I love Y'ALL. Thanks for all the positive thoughts. They are keeping me inspired. Wish me luck.

Tuesday, June 29, 2010

Swear in pics

Group 65 CEC in front of US Ambassador's house

Panamanian Vice President Juan Carlos Varela

Yours truly with US Ambassador to Panama, Barbara Stephenson

photos, etc.

Dancing the tipico

Beach Bonfire

Beach group shot

Monday, June 28, 2010


On Friday June 25, the aspirantes of PC Group 65 were sworn in and officially made volunteers. This was a big deal for us, but what I did not realize was that it was a big deal for the governments of the US and Panama. How big? The event was held at the outgoing US Ambassador's house and the Vice-President and First Lady of Panama were there.

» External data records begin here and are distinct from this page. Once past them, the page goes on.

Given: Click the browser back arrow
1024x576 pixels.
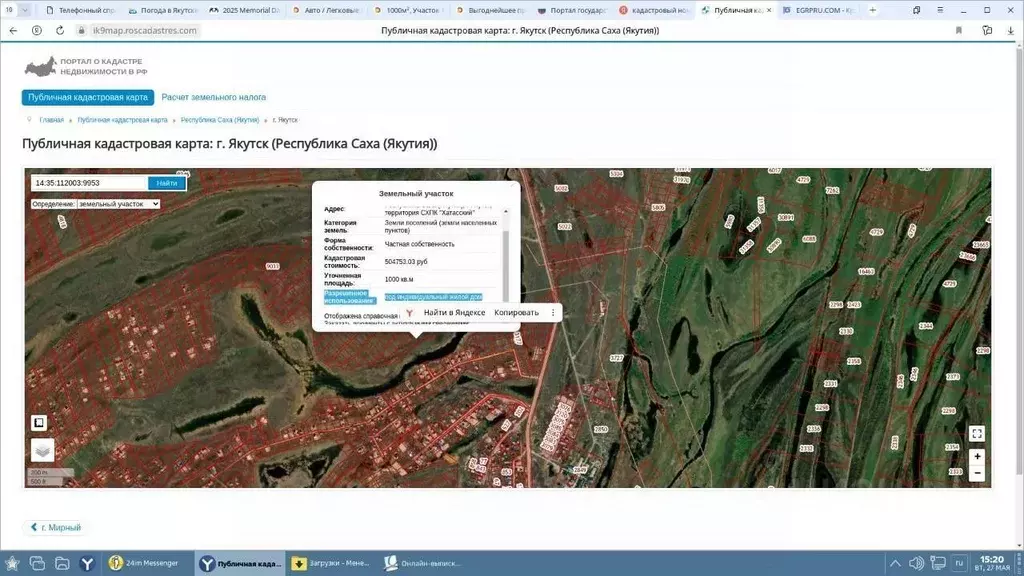Looking at the screenshot, I should tap(13, 31).
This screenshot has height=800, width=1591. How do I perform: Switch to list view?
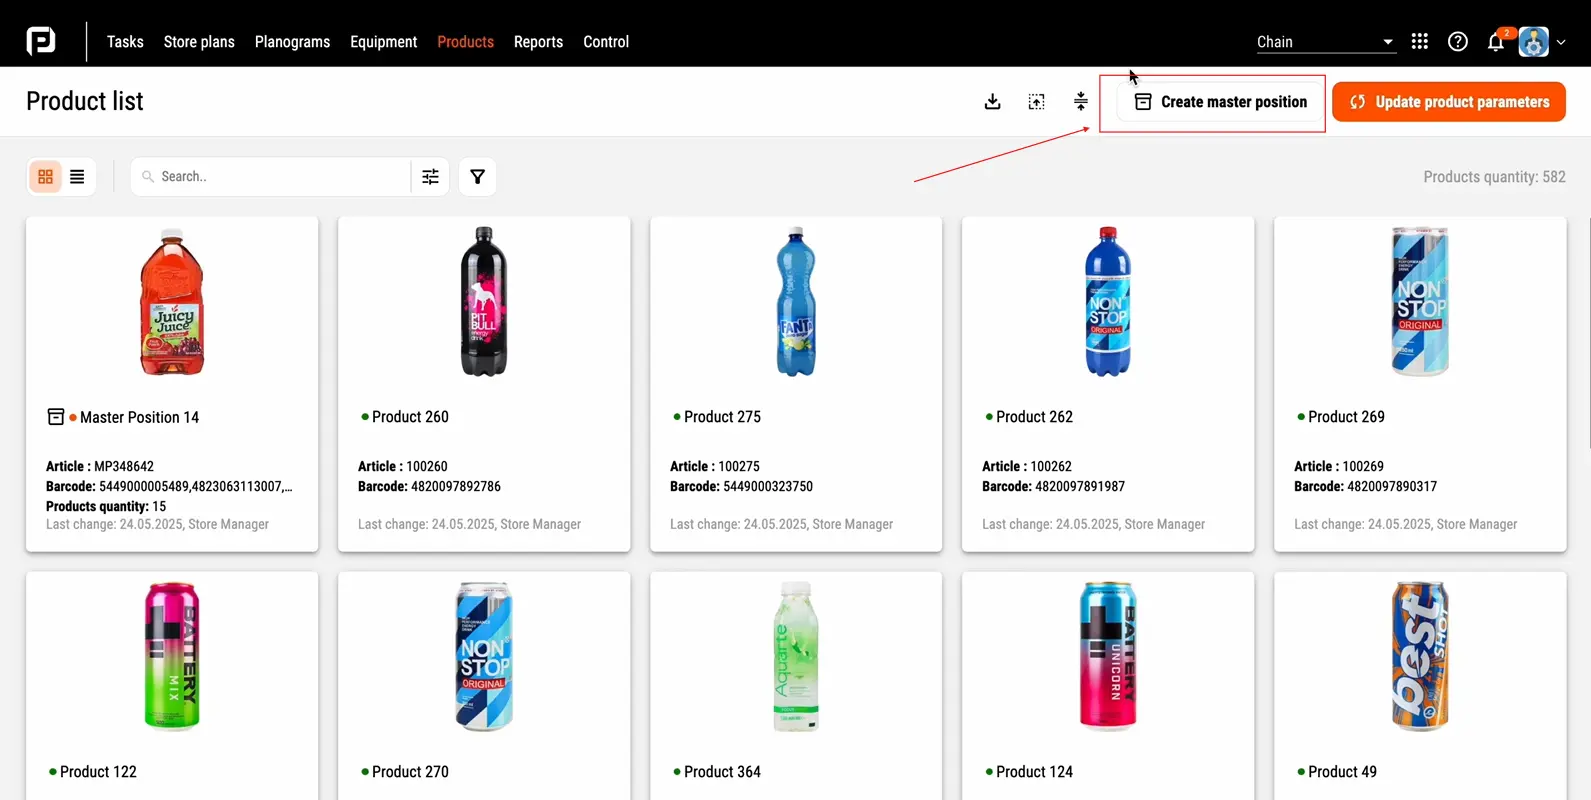[x=77, y=177]
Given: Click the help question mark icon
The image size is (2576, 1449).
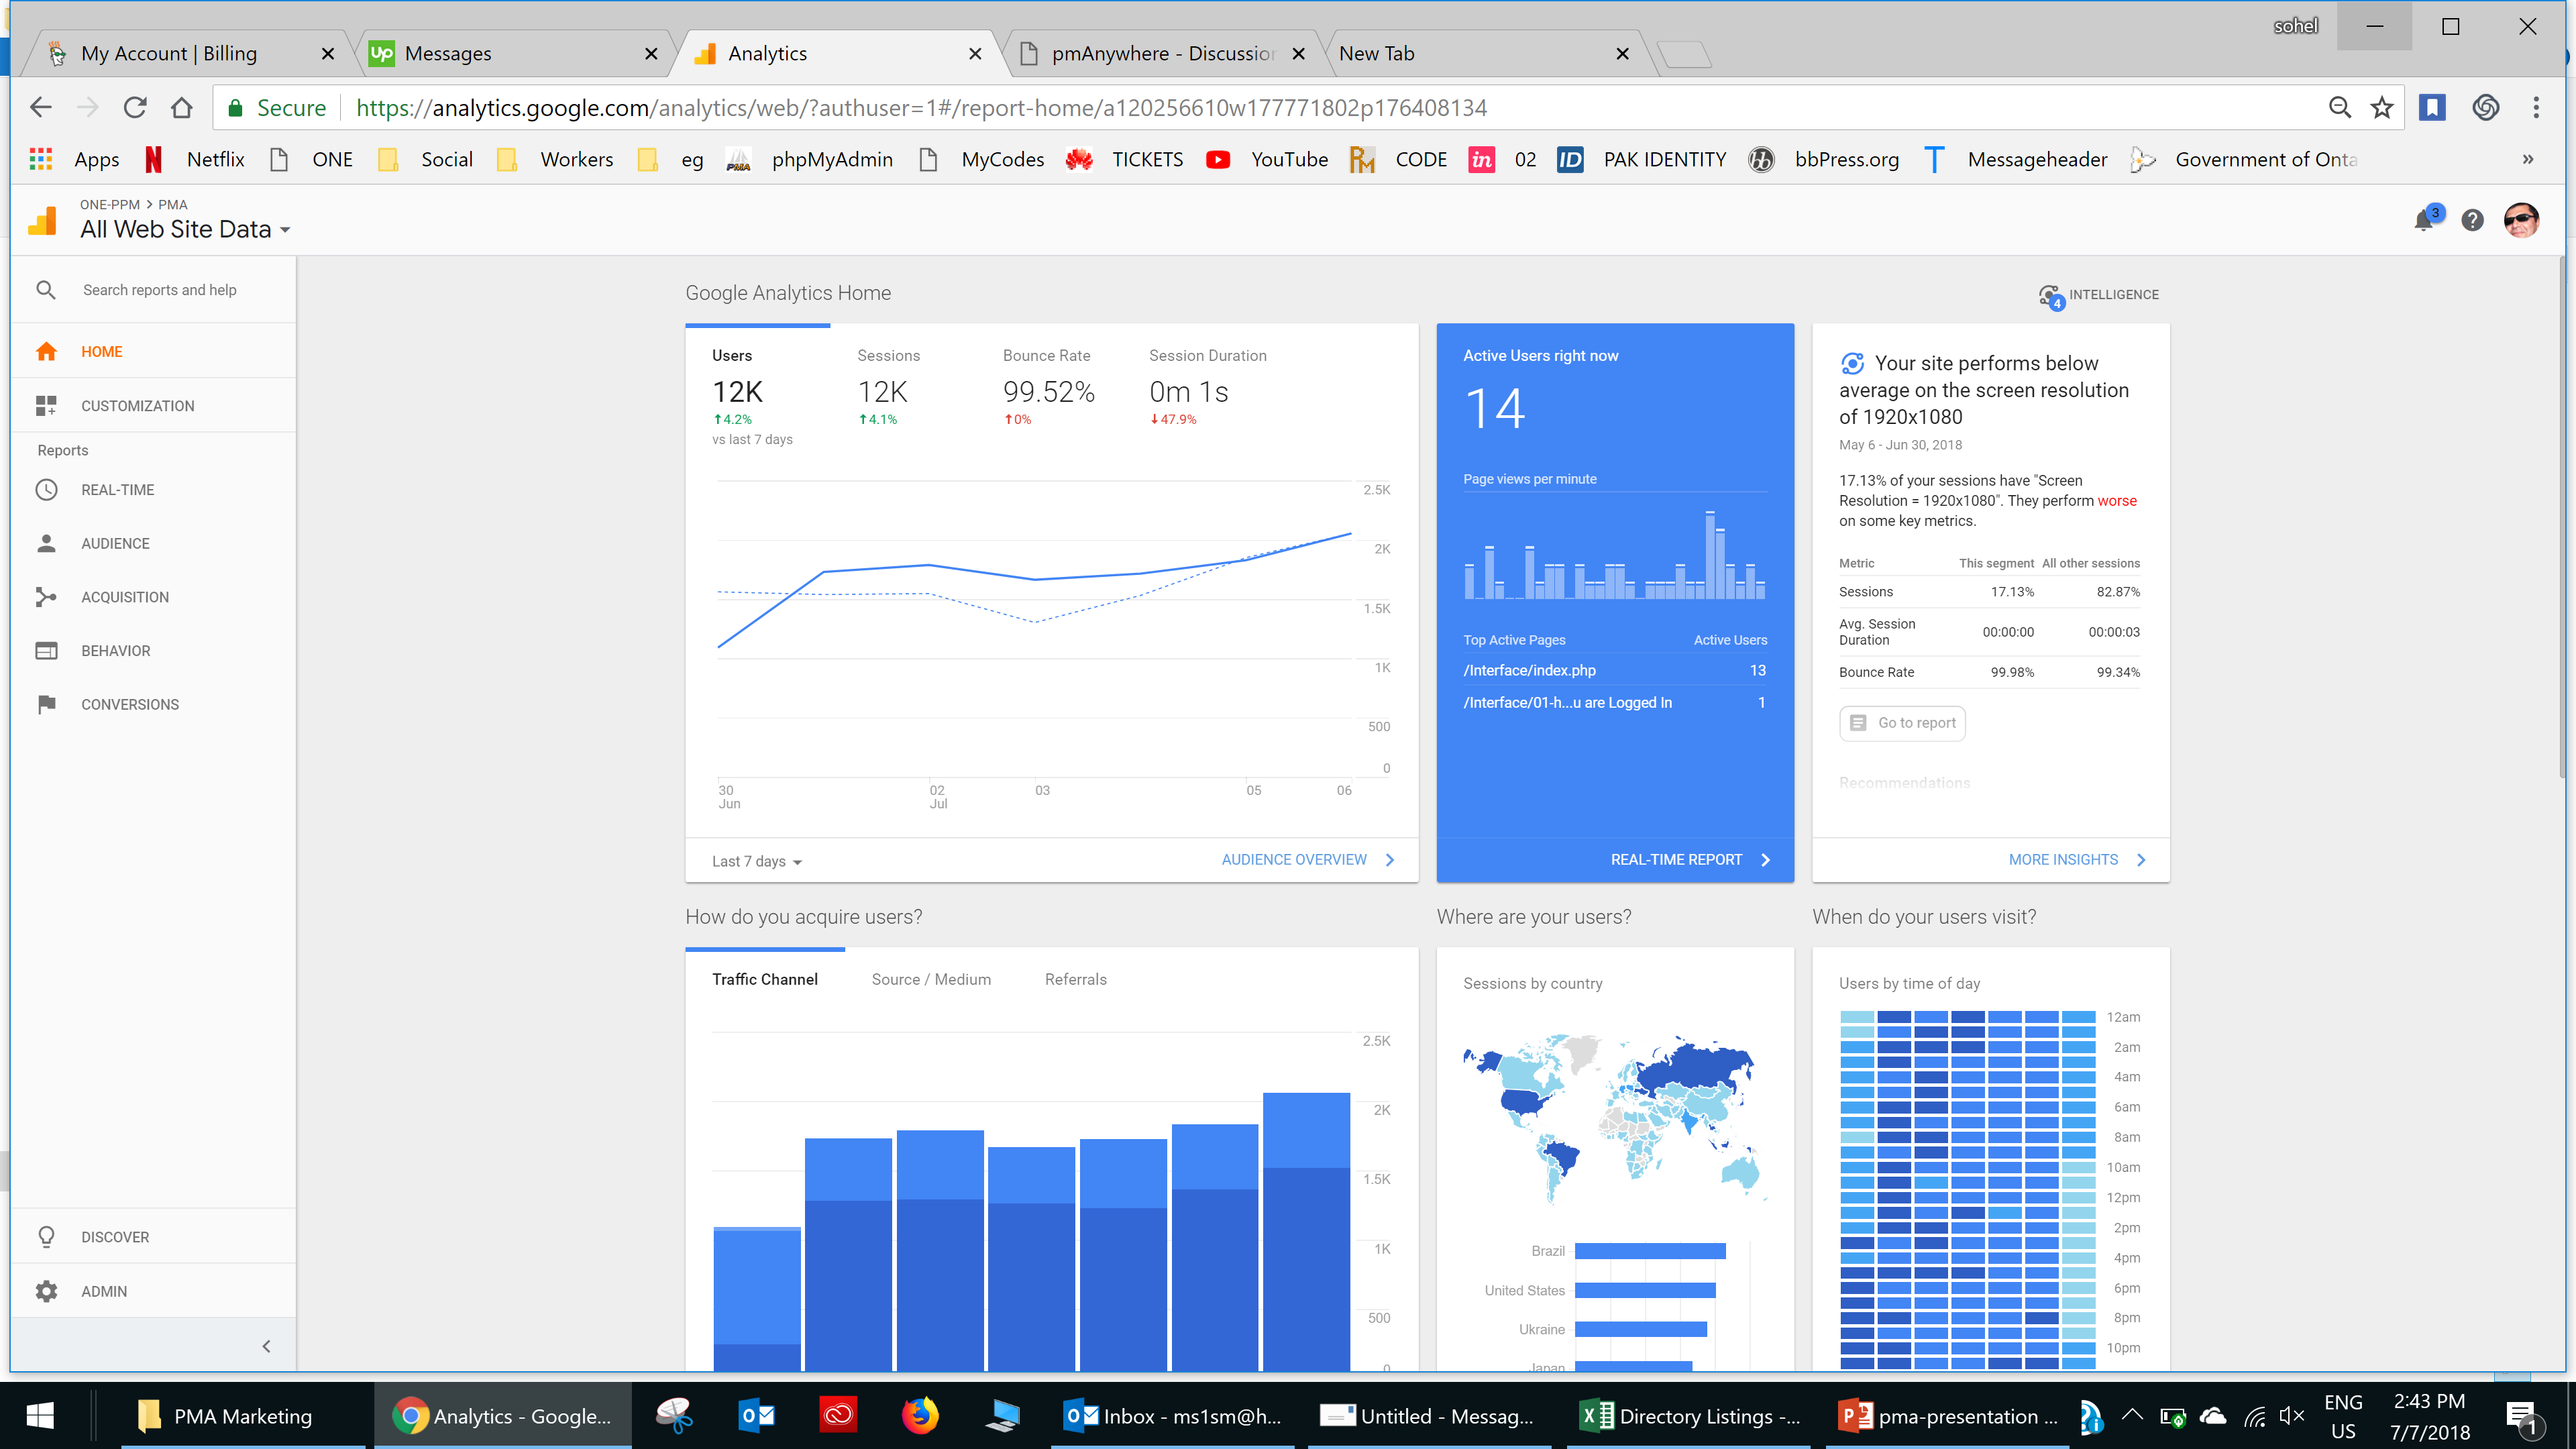Looking at the screenshot, I should click(x=2472, y=220).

The Ambassador, Barbara Stephenson, got a little emotional and some Panamanians in attendance were shaking my hand and thanking me with tears in their eyes. The Vice President gave a speech and it was heartfelt and thankful. It didn't seem like your typical political affair where the gestures are superficial and the dignitaries always have somewhere better to be. It made me realize that even though we have been in our training communities worried about the next language interview or APCD meeting, what we are about to do will have a lasting effect in our lives and in the lives of our community members. It is crazy to think how real that is. For all the ego clashes and stress of training, that is all over. It is time to go to work. I think this training process has really prepared us well. CEC, at least, I know the other sectors have more trepidation than we do. So THANK YOU, Carlos and Francisco.

Above Photo: What it is all about. Playing soccer with schoolkids and cowboys from somewhere in Veraguas. Pics of US Ambassador and Panamanian VP in next edition. Peace.